White v. First Nat. Bank of Emporium

Decision Date15 January 1938
Docket NumberNo. 4034.,4034.
Citation24 F. Supp. 290
PartiesWHITE v. FIRST NAT. BANK OF EMPORIUM, PA.
CourtU.S. District Court — Western District of Pennsylvania

Rydesky & Gresimer, of Emporium, Pa., for petitioner.

T. G. Gregory, of Saint Marys, Pa., for defendant.

JOHNSON, District Judge.

This is an action by the trustee of a mortgage to recover the amount of taxes assessed upon the mortgaged premises during the period of ownership of the property by the First National Bank of Emporium, and paid out of the proceeds of a foreclosure sale.
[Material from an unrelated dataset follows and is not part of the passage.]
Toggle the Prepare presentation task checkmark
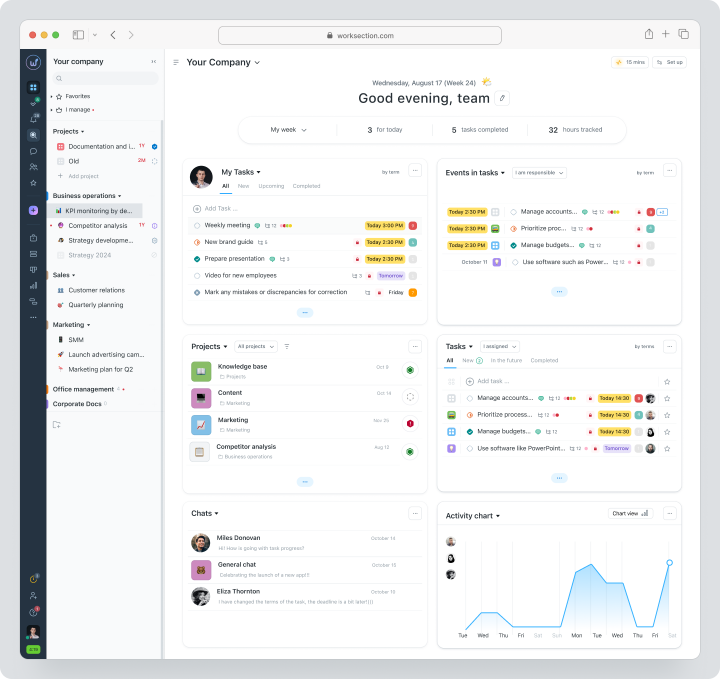point(197,259)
The property in question was subject to a mortgage in the amount of $110,000. The property was purchased by the First National Bank of Emporium at a treasurer's sale on October 12, 1931, and the deed therefor was delivered and recorded on December 22, 1931. On August 6, 1934, the property was put up for sale by the Treasurer of Cameron County for payment of taxes. It appears that no bid for the property was made and the property was bid in by the Commissioners of Cameron County, and a deed therefor was delivered on January 21, 1935. During the years 1932, 1933, 1934, 1935 and 1936, taxes in the amount of $4,474.51 were assessed and levied against the property, but were not paid. Subsequently, on October 16, 1936, the property was sold at foreclosure sale to John E. Rydesky for the sum of $17,000. It appears that all the taxes were paid out of the proceeds of the foreclosure sale, thus reducing the sum which otherwise would have gone towards payment of the mortgage debt.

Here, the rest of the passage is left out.